4. Si l’arrêté du 9 août 2024 relève que Mme B… ne présente aucune formation ou qualification requise pour exercer l’emploi de coiffeuse, alors qu’il ressort des pièces du dossier que Mme B… est qualifiée dans le domaine de la coiffure et bénéficie d’une promesse d’embauche dans ce secteur, il est néanmoins constant que Mme B… n’était pas en possession d’un visa long séjour requis par les stipulations sus-rappelées de l’article 9 de l’accord franco-algérien. Dans ces conditions, nonobstant l’erreur de fait sus-décrite, la préfète de Meurthe-et-Moselle pouvait légalement se fonder sur le seul motif de l’absence de visa de long séjour pour refuser d’admettre Mme B… au séjour sur le fondement de l’article 7 sus-rappelé. Le moyen doit dès lors être écarté.
5. En troisième lieu, aux termes de l’article 6 de l’accord franco-algérien du 27 décembre 1968 : « (…) Le certificat de résidence portant la mention « vie privée et familiale » est délivré de plein droit : / (…) 5) au ressortissant algérien, qui n’entre pas dans les catégories précédentes ou dans celles qui ouvrent droit au regroupement familial, dont les liens personnels et familiaux en France sont tels que le refus d’autoriser son séjour porterait à son droit au respect de sa vie privée et familiale une atteinte disproportionnée au regard des motifs du refus. (…) ». Aux termes de l’article 8 de la convention européenne de sauvegarde des droits de l’homme et des libertés fondamentales : « 1. Toute personne a droit au respect de sa vie privée et familiale, de son domicile et de sa correspondance. / 2. Il ne peut y avoir ingérence d’une autorité publique dans l’exercice de ce droit que pour autant que cette ingérence est prévue par la loi et qu’elle constitue une mesure qui, dans une société démocratique, est nécessaire à la sécurité nationale, à la sûreté publique, au bien-être économique du pays, à la défense de l’ordre et à la prévention des infractions pénales, à la protection de la santé ou de la morale, ou à la protection des droits et libertés d’autrui ». Enfin, aux termes de l’article 3-1 de la convention internationale relative aux droits de l’enfant : « Dans toutes les décisions qui concernent les enfants, qu’elles soient le fait d’institutions publiques ou privées de protection sociale, des tribunaux, des autorités administratives ou des organes législatifs, l’intérêt supérieur de l’enfant doit être une considération primordiale ». Il résulte de ces dernières stipulations que, dans l’exercice de son pouvoir d’appréciation, l’autorité administrative doit accorder une attention primordiale à l’intérêt supérieur des enfants dans toutes les décisions les concernant. Elles sont applicables non seulement aux décisions qui ont pour objet de régler la situation personnelle d’enfants mineurs mais aussi à celles qui ont pour effet d’affecter, de manière suffisamment directe et certaine, leur situation.

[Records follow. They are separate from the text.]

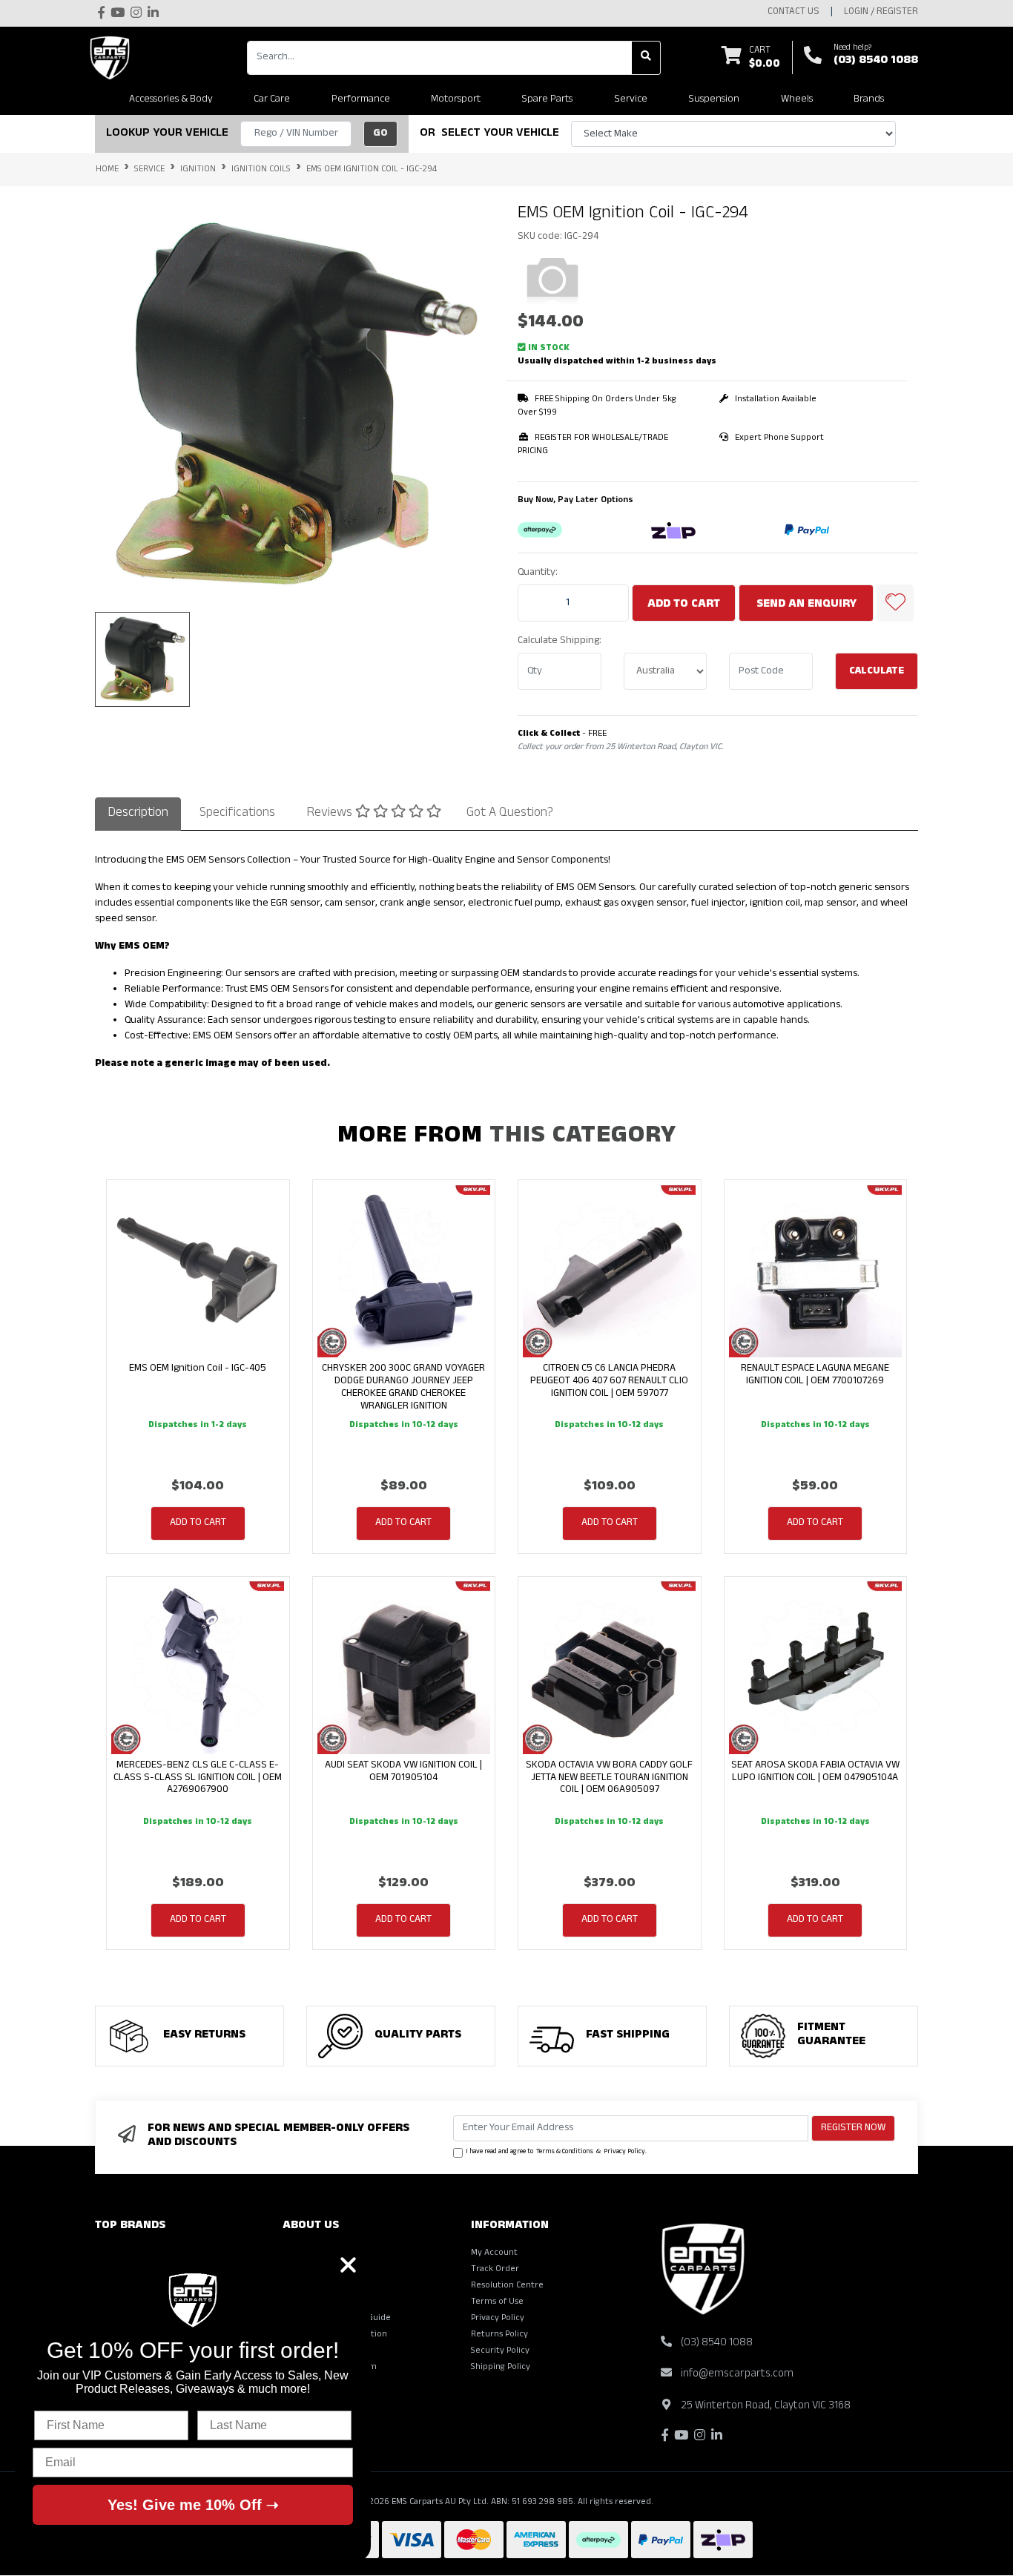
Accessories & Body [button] (171, 100)
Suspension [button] (713, 100)
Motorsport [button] (456, 100)
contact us (793, 12)
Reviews (330, 814)
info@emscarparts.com (737, 2374)
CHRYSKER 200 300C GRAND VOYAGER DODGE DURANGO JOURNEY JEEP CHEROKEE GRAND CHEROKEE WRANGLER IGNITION (403, 1387)
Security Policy (500, 2351)
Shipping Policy (500, 2367)
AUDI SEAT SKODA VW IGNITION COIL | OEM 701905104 (403, 1772)
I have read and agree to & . (556, 2152)
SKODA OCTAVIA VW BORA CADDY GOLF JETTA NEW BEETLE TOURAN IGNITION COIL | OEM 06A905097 (609, 1778)
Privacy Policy (624, 2152)
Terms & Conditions (564, 2152)
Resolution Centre (507, 2286)
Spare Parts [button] (547, 100)
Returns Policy (499, 2335)
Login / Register (881, 12)
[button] (895, 603)
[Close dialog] (348, 2265)
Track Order (495, 2269)
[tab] (138, 813)
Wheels (797, 100)
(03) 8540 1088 (876, 61)
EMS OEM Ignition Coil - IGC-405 (197, 1369)
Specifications (237, 814)
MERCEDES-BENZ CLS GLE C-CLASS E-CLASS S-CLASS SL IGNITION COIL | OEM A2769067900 (197, 1778)
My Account (494, 2253)
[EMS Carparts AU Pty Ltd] (113, 58)
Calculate (876, 671)
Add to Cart (683, 605)
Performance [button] (360, 100)
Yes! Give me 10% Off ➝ (193, 2505)
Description (138, 814)
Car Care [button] (272, 100)
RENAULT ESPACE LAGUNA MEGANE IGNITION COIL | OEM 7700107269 (815, 1375)
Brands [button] (869, 100)
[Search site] (646, 58)
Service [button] (630, 100)
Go (380, 134)
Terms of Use (497, 2302)
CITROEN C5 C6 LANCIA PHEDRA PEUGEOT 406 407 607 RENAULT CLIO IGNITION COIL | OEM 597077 (609, 1381)
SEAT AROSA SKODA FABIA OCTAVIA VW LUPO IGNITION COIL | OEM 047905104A (815, 1772)
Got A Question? (509, 814)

6. Il ressort des pièces du dossier que si Mme B…, qui a vécu en Algérie jusqu’à l’âge de 33 ans, est entrée sur le territoire français en 2017 à la suite de son divorce, accompagnée de son fils, C…, alors âgé de 9 ans, dont le père réside en Algérie et dispose d’un droit de visite, elle ne s’est enquise de sa situation au regard du séjour qu’en présentant, en mai 2022, une demande d’admission exceptionnelle au séjour. Si elle produit des pièces attestant, notamment, de son implication dans des actions citoyennes et de bénévolat, de sa situation professionnelle en tant que coiffeuse ainsi que des résultats scolaires de son fils et du suivi médical dont il fait l’objet en France par un orthophoniste et un psychologue, ces éléments n’établissent pas l’intensité des liens dont elle se prévaut. Par ailleurs, Mme B…, qui ne démontre pas être dépourvue d’attaches personnelles dans son pays d’origine, ne saurait se fonder sur la seule circonstance qu’elle a subi des violences de la part de son ex-mari, resté en Algérie, pour établir que son fils ne pourrait grandir en sécurité dans son pays d’origine. Dans ces conditions, en lui refusant le séjour, la préfète de Meurthe-et-Moselle, qui a examiné la situation de la requérante au regard de son pouvoir discrétionnaire de régularisation et dont la décision n’a ni pour objet ni pour effet de la séparer de son fils, lequel peut poursuivre sa scolarité dans son pays d’origine, n’a méconnu ni les stipulations de l’article 6 de l’accord franco-algérien et de l’article 8 de la convention européenne de sauvegarde des droits de l’homme et des libertés fondamentales, ni celles du § 1 de l’article 3 de la convention internationale relative aux droits de l’enfant. Pour les mêmes motifs, le moyen tiré de l’erreur manifeste d’appréciation doit être écarté.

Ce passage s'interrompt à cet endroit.